勾配の或る斜面が、角度や場所により日射量に違いをもたらし、味にも違いが出てくる。
オーナーの説明を聞きながら山頂へ到着。既に3人の男達がブドウを摘んでいた。
「やってみるか?でも、俺たちは出来高で仕事をしているから、後ろの方からやってくれ。」
と、ハサミを渡されピッキングスタート。
男達はどんどん先に進んでいき、私たちの歩く速度とさほど変わらぬスピードでブドウを摘んで行く。熟練の成せる技だ。私たちとはどんどん距離が出来て行く。私たちが邪魔をしてはいけない。数メートルやったところで諦めてハサミを置いた。というか、生活のかかっている彼らの邪魔をするわけにはいかないと、Nさんと話して決めた。

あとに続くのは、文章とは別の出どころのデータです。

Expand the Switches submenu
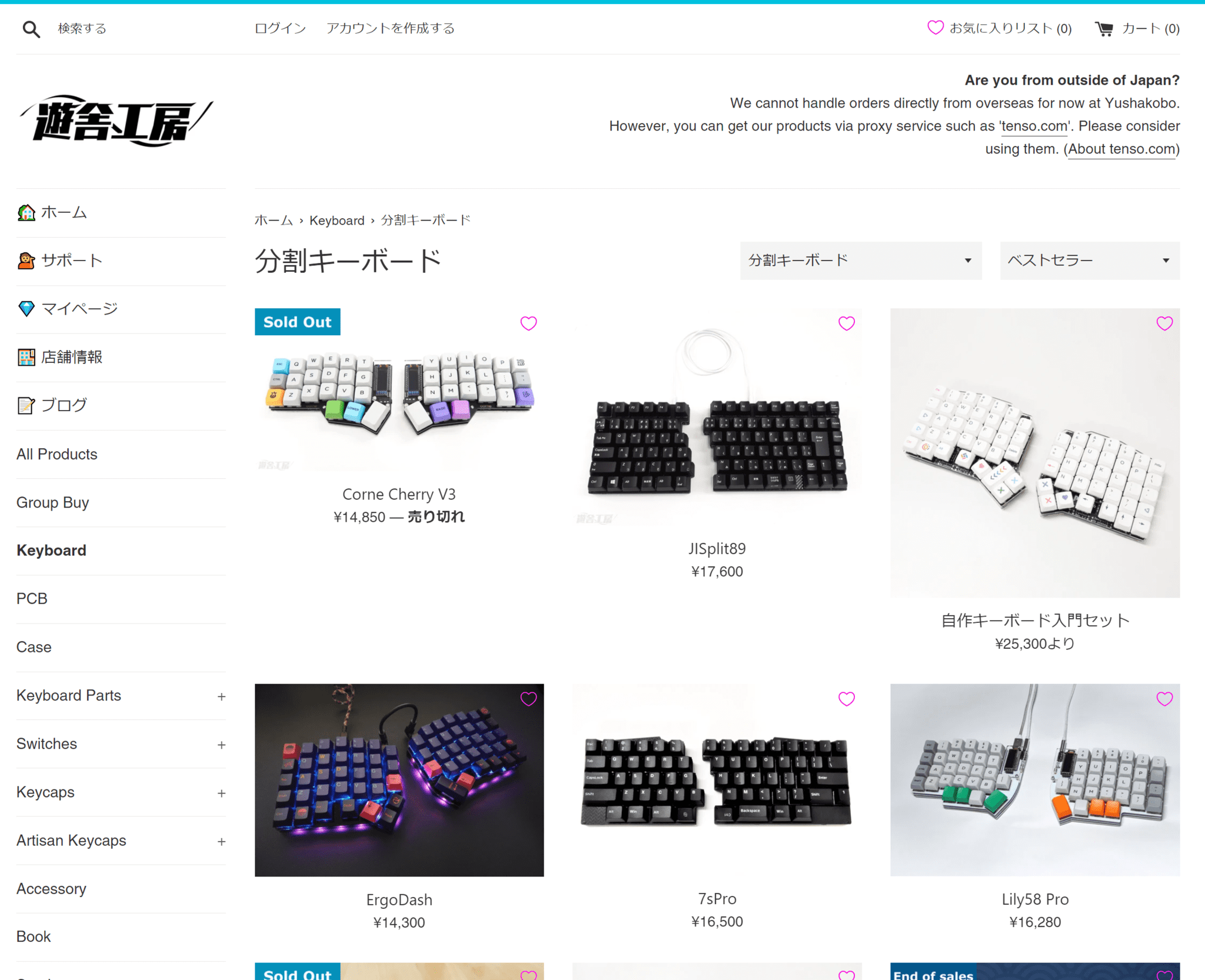 [221, 745]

30分程でビンの半分は埋まってしまった。1トン摘むのに1時間かからないそうだ。そして、ビンが埋まるとトラクターに繋いで持って行き、山の中腹にあるワイナリーまで運ぶ。
そして、空のビンが届くとまた摘み始めるのだ。
一日でこのサイクルを4〜5トンするそうだ。
満杯になったビンをワイナリーに持って行く際に、私たちもワイナリーへ戻り、今度はブドウの仕分けである。
収穫されたブドウの房から、葉っぱや痛んでいる粒、虫などを出来るだけ取り除き、破砕機に入れる。
そして、ブドウの実だけがホースを通ってタンクの中に入れられる。ここから数週間、ワインの仕込みが行われるそうだ。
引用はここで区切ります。